Une machination numérique particulièrement vicieuse
Les experts en cybersécurité viennent de lever le voile sur une machination numérique particulièrement vicieuse. Depuis plusieurs jours, une attaque ciblée vise en priorité les utilisateurs francophones. L’environnement visuel de Microsoft est imité à la perfection. L’internaute est poussé à télécharger ce qu’il pense naïvement être la toute dernière version de son système d’exploitation favori. Derrière cette page rassurante et professionnelle se cache pourtant une ingénierie sociale complexe. Plusieurs langages y sont disposés pour s’infiltrer en douceur au sein des machines.
Pourquoi cette page de téléchargement est-elle dangereuse ?
Nous avons pour commencer, le typosquatting (la pratique consistant à enregistrer une adresse web trompeuse). La victime atterrissant sur une copie conforme des serveurs de la marque. De fait, il clique sur un bouton de téléchargement tout à fait ordinaire. C’est à ce moment précis que le piège se referme. L’exécutable qui atterrit sur le disque dur est en réalité un Malware redoutable encapsulé dans un installeur open-source parfaitement légitime.
Comment s’y sont pris les pirates ?
Ils ont en effet combiné des scripts en Électron, JavaScript et Python (différents langages de programmation web) pour masquer la procédure d’installation. Ces amalgames technologies rendent l’analyse du code particulièrement compliquée pour les outils de sécurité standards. En ce qui concerne le résultat ? Zéro détection sur VirusTotal. Même passé le fichier à la moulinette de 69 moteurs d’analyse différents, se sera néant. Les systèmes d’évaluation comportementale n’y ont vu qu’un risque très faible.
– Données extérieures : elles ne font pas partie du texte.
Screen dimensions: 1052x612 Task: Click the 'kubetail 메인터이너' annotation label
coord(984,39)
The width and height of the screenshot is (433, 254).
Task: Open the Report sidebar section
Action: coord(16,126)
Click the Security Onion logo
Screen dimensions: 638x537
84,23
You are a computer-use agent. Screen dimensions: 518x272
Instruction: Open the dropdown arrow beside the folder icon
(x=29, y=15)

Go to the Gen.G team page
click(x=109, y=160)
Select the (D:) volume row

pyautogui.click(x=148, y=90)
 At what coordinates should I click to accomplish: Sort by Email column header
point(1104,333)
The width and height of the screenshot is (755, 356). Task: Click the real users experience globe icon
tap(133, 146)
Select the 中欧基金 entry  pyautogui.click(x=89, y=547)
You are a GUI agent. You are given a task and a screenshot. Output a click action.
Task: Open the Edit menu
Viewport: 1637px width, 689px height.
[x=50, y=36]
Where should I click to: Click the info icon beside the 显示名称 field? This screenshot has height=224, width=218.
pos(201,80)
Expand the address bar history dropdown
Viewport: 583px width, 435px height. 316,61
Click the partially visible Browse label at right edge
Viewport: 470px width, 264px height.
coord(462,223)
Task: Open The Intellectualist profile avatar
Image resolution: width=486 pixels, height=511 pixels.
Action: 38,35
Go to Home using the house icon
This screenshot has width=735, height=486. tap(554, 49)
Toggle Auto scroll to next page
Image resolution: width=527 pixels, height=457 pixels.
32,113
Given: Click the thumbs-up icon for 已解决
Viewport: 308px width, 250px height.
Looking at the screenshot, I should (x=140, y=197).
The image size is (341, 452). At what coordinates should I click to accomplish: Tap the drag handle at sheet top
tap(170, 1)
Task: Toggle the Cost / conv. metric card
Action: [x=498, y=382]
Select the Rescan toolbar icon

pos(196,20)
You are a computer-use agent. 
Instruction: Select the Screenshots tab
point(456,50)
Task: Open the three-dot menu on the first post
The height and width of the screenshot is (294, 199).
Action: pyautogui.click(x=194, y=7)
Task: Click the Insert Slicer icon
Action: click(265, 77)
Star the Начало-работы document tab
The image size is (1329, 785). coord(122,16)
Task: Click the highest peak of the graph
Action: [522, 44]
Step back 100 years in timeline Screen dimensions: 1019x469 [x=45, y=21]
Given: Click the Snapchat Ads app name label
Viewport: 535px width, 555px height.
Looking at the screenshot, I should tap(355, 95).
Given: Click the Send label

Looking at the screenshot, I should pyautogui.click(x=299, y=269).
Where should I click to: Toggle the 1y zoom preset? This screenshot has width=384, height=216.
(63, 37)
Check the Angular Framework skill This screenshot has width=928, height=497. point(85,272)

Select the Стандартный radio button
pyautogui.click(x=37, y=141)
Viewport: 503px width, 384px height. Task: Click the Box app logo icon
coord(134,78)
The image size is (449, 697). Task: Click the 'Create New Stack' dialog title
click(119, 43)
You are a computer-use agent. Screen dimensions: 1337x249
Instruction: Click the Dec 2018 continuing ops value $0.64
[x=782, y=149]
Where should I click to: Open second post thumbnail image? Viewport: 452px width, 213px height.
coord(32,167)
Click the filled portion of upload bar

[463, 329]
Cette capacité d’évasion démontre une maîtrise technique indéniable de la part des assaillants.
Comment la menace s’introduit-elle dans le PC ?
Une fois déployé via ce Site frauduleux, le programme utilise deux méthodes distinctes pour camoufler ses traces. La première consiste à cibler directement la base de registre du système d’exploitation. Elle y injecte une valeur nommée « SecurityHealth ». Cette appellation est conçue sur mesure pour imiter le véritable module de santé de l’antivirus Defender. La seconde technique est plus simpliste, mais tout aussi efficace. Le programme crée un simple raccourci dans le dossier de démarrage automatique de la machine. Ce fichier est astucieusement renommé « Spotify.lnk ». Il se fait ainsi passer pour la célèbre application de streaming musical. L’utilisateur moyen n’y verra que du feu en consultant son gestionnaire des tâches. C’est cette combinaison toxique qui rend l’extraction de l’intrus incroyablement fastidieuse.
Que faire pour éviter cela ?
Le vecteur humain reste le principal transmetteur de l’infection. Si cette opération cible actuellement les pays francophones, il est évident qu’elle s’étendra rapidement à d’autres régions du globe. La parade est simple : Il ne faut jamais installer de Mise à jour Windows depuis un navigateur internet. Peu importe la qualité visuelle de la page proposée. La méthode la plus sûre, elle consiste à passer directement par les paramètres natifs du système. Les utilisateurs doivent se rendre dans le menu de configuration de leur OS (Operating System) et laisser l’outil intégré faire son travail de vérification. Ce réflexe élémentaire permet de bloquer la majorité des pirates avant même qu’ils n’agissent.